New 2009 Guidelines for the diagnosis and treatment of pulmonary hypertension have been made public. The Guidelines have been jointly produced by a Task Force of the European Society of Cardiology (ESC) and the European Respiratory Society (ERS); the Task Force also included experts from the International Society of Heart and Lung Transplantation (ISHLT).

The new 2009 Guidelines provide a new clinical classification of pulmonary hypertension which identifies six different clinical groups. However, whatever the underlying causative mechanism, pulmonary hypertension is characterised by a poor prognosis. Indeed, says Professor Nazzareno Galiè, from the Institute of Cardiology at the University of Bologna, Italy, and Chairperson of the Guidelines Task Force: "It is the multidisciplinary nature of pulmonary hypertension and its severity which have made the new guidelines necessary."

Pulmonary hypertension (the increase of blood pressure within the lung circulation) is a condition which may complicate the majority of heart and of lung diseases, or may develop without a clear initiating cause. The new 2009 Guidelines identify six different clinical groups.

The two most common groups are found in patients with pulmonary hypertension resulting from left heart disease (group 2) or lung diseases (group 3). In fact, as many 60% of patients with severe left heart failure and 50% of those with advanced chronic obstructive lung disease will develop pulmonary hypertension. In contrast, clinical group 1 - defined as "pulmonary arterial hypertension" - identifies a group of relatively young patients (average age 50 years) without a clear cause for its development of. However, despite its low prevalence (up to 50 cases per million population), this group has the most severe form of pulmonary hypertension(2.5 years average survival without treatment).

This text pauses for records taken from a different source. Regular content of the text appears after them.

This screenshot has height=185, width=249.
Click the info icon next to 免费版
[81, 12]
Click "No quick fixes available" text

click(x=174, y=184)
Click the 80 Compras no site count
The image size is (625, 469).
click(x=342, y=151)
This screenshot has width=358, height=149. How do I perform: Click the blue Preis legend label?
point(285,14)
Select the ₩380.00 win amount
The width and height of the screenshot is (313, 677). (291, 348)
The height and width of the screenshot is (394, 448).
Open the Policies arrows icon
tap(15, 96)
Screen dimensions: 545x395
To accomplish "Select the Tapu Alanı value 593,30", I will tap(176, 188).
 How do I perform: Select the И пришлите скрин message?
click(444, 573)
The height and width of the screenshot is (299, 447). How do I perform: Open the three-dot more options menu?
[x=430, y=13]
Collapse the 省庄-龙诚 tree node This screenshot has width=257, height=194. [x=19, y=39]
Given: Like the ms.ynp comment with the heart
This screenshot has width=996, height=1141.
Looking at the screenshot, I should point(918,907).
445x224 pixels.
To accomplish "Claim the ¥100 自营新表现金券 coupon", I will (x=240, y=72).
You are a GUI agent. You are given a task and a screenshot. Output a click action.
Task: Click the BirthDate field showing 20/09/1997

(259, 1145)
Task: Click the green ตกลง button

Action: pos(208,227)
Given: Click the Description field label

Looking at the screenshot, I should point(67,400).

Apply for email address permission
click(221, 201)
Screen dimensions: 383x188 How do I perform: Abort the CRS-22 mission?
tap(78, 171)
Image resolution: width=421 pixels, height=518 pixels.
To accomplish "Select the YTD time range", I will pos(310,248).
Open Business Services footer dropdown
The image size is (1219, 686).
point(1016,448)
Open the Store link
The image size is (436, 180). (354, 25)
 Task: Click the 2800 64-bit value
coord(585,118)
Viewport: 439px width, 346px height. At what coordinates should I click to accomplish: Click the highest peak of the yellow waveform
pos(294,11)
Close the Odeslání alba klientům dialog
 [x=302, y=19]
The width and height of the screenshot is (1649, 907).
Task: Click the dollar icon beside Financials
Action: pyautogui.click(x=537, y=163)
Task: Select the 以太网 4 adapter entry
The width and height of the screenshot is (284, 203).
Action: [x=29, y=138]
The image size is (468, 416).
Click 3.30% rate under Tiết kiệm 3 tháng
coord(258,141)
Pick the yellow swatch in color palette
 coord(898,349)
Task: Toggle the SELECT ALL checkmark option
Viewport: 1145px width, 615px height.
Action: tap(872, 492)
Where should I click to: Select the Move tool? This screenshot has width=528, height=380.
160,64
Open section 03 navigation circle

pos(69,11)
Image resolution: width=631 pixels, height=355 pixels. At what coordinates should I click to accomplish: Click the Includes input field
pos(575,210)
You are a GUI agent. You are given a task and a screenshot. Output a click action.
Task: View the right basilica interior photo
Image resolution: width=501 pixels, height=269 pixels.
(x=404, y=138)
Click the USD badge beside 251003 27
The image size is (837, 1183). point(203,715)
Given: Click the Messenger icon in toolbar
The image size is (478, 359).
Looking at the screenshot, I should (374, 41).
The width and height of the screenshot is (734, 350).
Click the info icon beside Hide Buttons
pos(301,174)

There are several new findings which differentiate the 2009 Guidelines from earlier ones: Details for all six clinical groups of pulmonary hypertension are described, including treatment strategies. This is new and should avoid some of the confusion seen in the past over specific drug therapy.

A unique diagnostic approach is proposed for recognising affected patients as soon as possible and clearly identifying the different clinical groups.

Emphasis is given to the identification and risk stratification of patients with the more severe form of the disease, ie, those with pulmonary arterial hypertension (group 1).

Pulmonary arterial hypertension - group 1 - is the only clinical group provided with specific drug therapy and an evidence-based treatment algorithm. The greatest progress in treatment has been made in this group, with eight drugs from three different pharmacological classes approved by regulatory agencies (a table with updated approvals in different countries is provided). A recent meta-analysis of 23 randomised controlled trials with these compounds has shown a 43% reduction in mortality in pulmonary arterial hypertension patients.

Definitions of patient status and treatment goals are provided, with indications for follow-up strategy. This will help physicians tailor the most appropriate level of medical treatment for each individual patient.

The indication for interventional procedures - including lung and heart-lung transplantation - are discussed.

The particular features of the different types of pulmonary arterial hypertension patients, including paediatric patients, are highlighted.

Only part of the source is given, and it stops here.